Won't be getting to work to early on Friday


----------



## Goat (27/7/07)

I had a great night at the dinner - thanks for organising it Brian, well done ! It was a nice change on the usual WCB functions - not that I'm against standing around a barbie of course.

The food was fantastic and there were some interesting combinations with the beers. My favourite would have to be the Dogbolter and the Quail with Mole (chocolate and chilli - not the animal) sauce.

I think the best beer of the night was a ring-in brought by Sinkas . I can't remember the name of it (it was something clever, in french), but it was a sensational IIPA with the hops leaping out of the glass. It really left a lot of the micro/commercial offerings in its wake ! Nice work Case !


----------



## sinkas (30/7/07)

Another quick thanks to Brian for putting this together. great food. Pity a few more locals couldnt make it.
Thanks also to Kook for alowing us to sample Murray's Anniversary Ale
Hope this is the start of an annual event.


----------



## brendanos (21/8/07)

So who won the kegs?

Also, any updates on upcoming WCB meetings/events?

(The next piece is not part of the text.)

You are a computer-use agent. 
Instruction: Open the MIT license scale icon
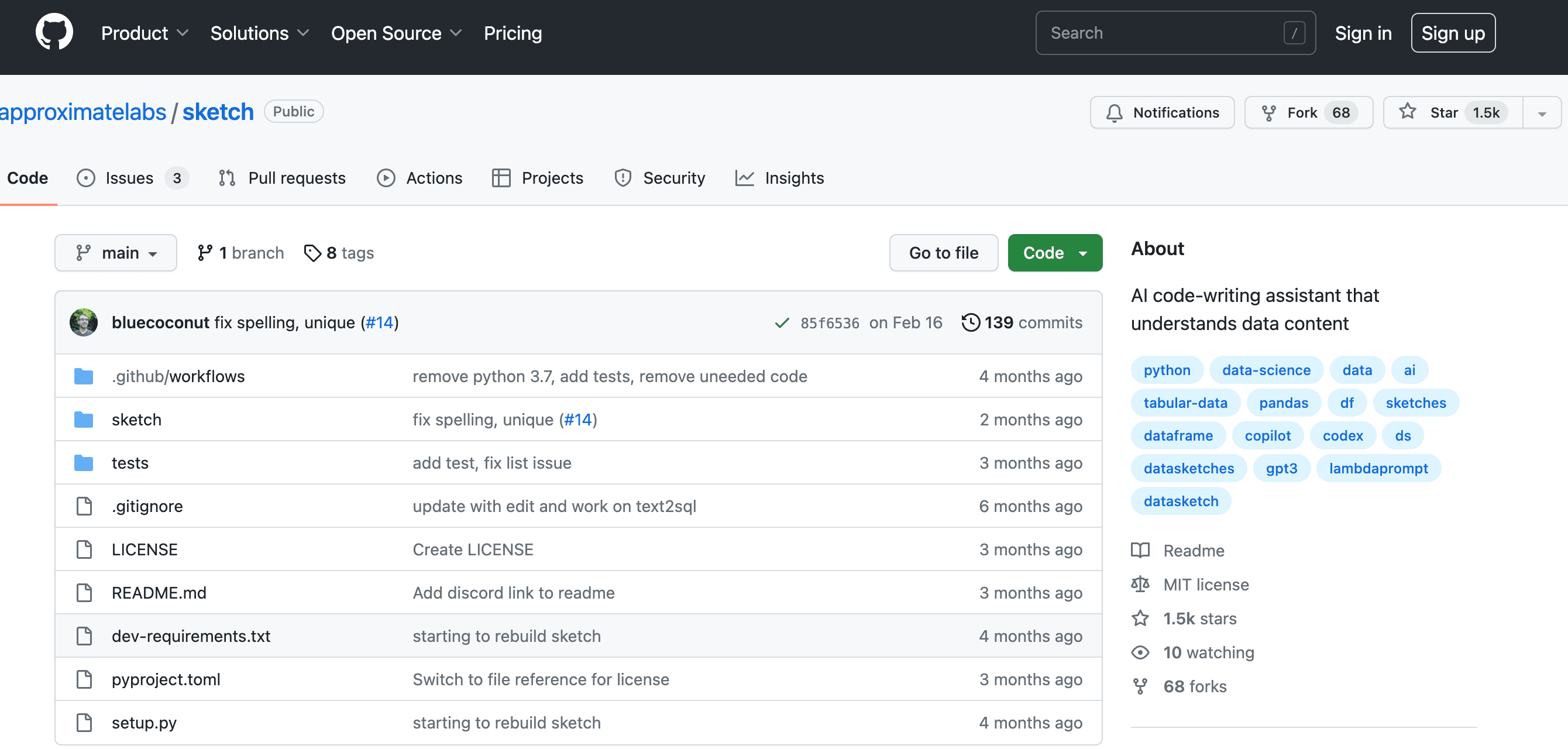pos(1140,585)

I'm still not a member, but I've decided I'm going to call in sick (i work evenings) next time there's a meeting.


----------



## ausdb (21/8/07)

brendanos said:


> So who won the kegs?
> 
> Also, any updates on upcoming WCB meetings/events?
> 
> I'm still not a member, but I've decided I'm going to call in sick (i work evenings) next time there's a meeting.

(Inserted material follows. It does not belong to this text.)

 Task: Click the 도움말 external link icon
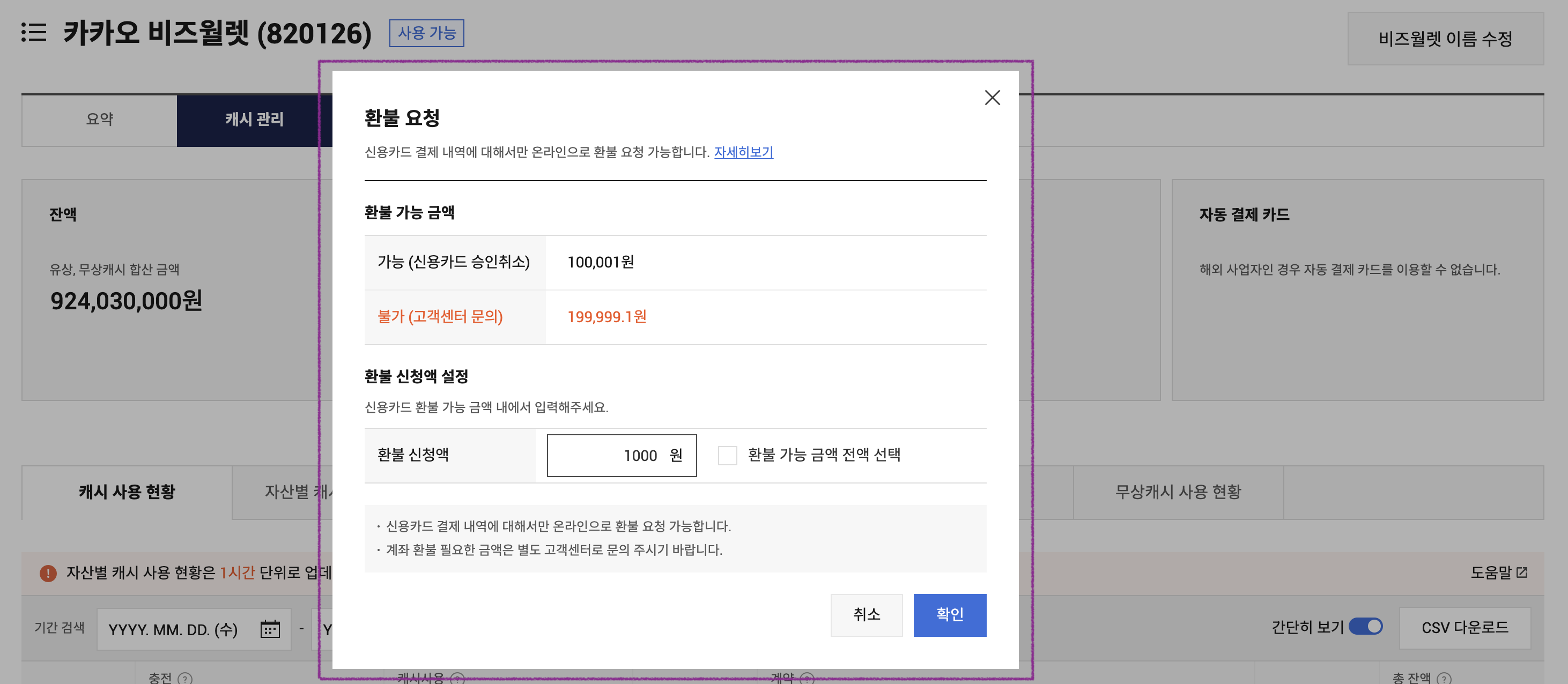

Redneck Brewer (Colin) won the 3 kegs, plus we owe him some malt as well. I managed to score the extra keg for signing up all those new Iron brewers B) 

Next meeting is 10 September at Rivervale community centre, it is a competition night and the theme for the night is Lagers.

The WA beer comp is 16th Feb, I will put up the entry form on the post for it tomorrow.

There is Freo tour trip planned for late September


----------